### Requirement:
Stop after the line with "[Search for:] (81, 1987)"; until then, please copy every line of the records word for word from the first.

Stored items
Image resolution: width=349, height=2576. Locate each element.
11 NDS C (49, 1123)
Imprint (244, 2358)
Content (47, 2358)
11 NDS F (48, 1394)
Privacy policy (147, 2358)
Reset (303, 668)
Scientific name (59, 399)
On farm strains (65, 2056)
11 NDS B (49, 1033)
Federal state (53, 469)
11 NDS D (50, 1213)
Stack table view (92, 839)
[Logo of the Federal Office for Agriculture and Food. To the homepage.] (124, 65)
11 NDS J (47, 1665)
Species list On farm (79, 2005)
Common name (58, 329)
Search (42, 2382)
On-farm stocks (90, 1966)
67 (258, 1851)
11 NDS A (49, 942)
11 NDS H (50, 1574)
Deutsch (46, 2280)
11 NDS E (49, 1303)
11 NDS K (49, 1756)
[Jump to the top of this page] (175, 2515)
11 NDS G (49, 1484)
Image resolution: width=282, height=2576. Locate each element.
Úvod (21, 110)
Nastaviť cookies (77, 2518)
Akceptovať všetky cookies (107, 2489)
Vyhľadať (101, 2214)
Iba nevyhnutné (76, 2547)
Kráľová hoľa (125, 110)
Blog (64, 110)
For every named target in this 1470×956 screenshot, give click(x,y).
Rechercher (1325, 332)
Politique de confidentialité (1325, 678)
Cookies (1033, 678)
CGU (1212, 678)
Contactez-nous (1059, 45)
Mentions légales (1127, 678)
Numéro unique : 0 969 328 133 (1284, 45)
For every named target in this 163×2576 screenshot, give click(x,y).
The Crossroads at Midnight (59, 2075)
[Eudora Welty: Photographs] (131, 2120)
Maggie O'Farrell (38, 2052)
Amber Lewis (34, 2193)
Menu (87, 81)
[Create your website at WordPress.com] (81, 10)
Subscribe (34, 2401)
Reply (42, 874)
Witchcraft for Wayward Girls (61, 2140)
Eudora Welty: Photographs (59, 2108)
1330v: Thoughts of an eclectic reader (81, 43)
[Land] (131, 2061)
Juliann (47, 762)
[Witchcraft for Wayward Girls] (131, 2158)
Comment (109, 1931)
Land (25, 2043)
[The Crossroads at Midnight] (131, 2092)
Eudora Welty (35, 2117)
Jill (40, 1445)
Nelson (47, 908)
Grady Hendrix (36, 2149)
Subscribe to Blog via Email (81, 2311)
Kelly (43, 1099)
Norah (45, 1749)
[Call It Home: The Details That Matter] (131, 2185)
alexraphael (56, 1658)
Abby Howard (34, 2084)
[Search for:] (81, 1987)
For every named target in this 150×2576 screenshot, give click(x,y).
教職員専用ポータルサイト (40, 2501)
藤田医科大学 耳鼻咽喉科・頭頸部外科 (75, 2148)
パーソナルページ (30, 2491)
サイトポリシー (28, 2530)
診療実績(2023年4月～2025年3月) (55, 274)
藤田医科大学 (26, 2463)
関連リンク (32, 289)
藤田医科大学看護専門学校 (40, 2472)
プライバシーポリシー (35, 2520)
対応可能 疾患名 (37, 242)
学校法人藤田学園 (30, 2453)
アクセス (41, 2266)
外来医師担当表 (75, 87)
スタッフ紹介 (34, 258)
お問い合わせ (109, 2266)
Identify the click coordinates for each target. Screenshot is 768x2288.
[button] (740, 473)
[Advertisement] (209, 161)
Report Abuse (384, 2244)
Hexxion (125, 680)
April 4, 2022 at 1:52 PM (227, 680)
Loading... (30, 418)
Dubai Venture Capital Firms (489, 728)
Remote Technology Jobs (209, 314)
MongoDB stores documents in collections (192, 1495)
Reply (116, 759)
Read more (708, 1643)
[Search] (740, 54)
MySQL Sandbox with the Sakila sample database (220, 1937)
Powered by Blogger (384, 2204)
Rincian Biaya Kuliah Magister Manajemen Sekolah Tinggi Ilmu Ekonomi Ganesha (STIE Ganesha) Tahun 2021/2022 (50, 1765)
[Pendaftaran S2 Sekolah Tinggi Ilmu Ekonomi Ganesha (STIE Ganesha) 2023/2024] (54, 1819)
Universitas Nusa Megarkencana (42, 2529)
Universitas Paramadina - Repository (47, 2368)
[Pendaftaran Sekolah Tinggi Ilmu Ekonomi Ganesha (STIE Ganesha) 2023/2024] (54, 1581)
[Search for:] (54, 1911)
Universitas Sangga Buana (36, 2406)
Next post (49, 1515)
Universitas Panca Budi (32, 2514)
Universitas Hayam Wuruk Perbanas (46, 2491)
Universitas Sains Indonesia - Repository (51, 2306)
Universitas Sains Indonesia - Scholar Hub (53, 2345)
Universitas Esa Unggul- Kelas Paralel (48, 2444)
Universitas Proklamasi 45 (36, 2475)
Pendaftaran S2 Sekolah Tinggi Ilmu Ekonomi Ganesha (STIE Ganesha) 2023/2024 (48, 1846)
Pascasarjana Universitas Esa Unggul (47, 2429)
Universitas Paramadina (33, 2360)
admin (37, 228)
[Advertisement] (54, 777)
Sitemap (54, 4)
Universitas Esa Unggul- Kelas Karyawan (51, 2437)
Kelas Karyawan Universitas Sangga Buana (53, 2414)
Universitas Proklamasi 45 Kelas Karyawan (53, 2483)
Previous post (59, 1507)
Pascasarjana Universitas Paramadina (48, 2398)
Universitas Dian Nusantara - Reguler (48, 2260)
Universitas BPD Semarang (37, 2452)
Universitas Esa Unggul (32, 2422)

### Solved problem:
Image resolution: width=349, height=2576. Locate each element.
11 NDS C (49, 1123)
Imprint (244, 2358)
Content (47, 2358)
11 NDS F (48, 1394)
Privacy policy (147, 2358)
Reset (303, 668)
Scientific name (59, 399)
On farm strains (65, 2056)
11 NDS B (49, 1033)
Federal state (53, 469)
11 NDS D (50, 1213)
Stack table view (92, 839)
[Logo of the Federal Office for Agriculture and Food. To the homepage.] (124, 65)
11 NDS J (47, 1665)
Species list On farm (79, 2005)
Common name (58, 329)
Search (42, 2382)
On-farm stocks (90, 1966)
67 (258, 1851)
11 NDS A (49, 942)
11 NDS H (50, 1574)
Deutsch (46, 2280)
11 NDS E (49, 1303)
11 NDS K (49, 1756)
[Jump to the top of this page] (175, 2515)
11 NDS G (49, 1484)
Image resolution: width=282, height=2576. Locate each element.
Úvod (21, 110)
Nastaviť cookies (77, 2518)
Akceptovať všetky cookies (107, 2489)
Vyhľadať (101, 2214)
Iba nevyhnutné (76, 2547)
Kráľová hoľa (125, 110)
Blog (64, 110)
For every named target in this 1470×956 screenshot, give click(x,y).
Rechercher (1325, 332)
Politique de confidentialité (1325, 678)
Cookies (1033, 678)
CGU (1212, 678)
Contactez-nous (1059, 45)
Mentions légales (1127, 678)
Numéro unique : 0 969 328 133 (1284, 45)
For every named target in this 163×2576 screenshot, give click(x,y).
The Crossroads at Midnight (59, 2075)
[Eudora Welty: Photographs] (131, 2120)
Maggie O'Farrell (38, 2052)
Amber Lewis (34, 2193)
Menu (87, 81)
[Create your website at WordPress.com] (81, 10)
Subscribe (34, 2401)
Reply (42, 874)
Witchcraft for Wayward Girls (61, 2140)
Eudora Welty: Photographs (59, 2108)
1330v: Thoughts of an eclectic reader (81, 43)
[Land] (131, 2061)
Juliann (47, 762)
[Witchcraft for Wayward Girls] (131, 2158)
Comment (109, 1931)
Land (25, 2043)
[The Crossroads at Midnight] (131, 2092)
Eudora Welty (35, 2117)
Jill (40, 1445)
Nelson (47, 908)
Grady Hendrix (36, 2149)
Subscribe to Blog via Email (81, 2311)
Kelly (43, 1099)
Norah (45, 1749)
[Call It Home: The Details That Matter] (131, 2185)
alexraphael (56, 1658)
Abby Howard (34, 2084)
[Search for:] (81, 1987)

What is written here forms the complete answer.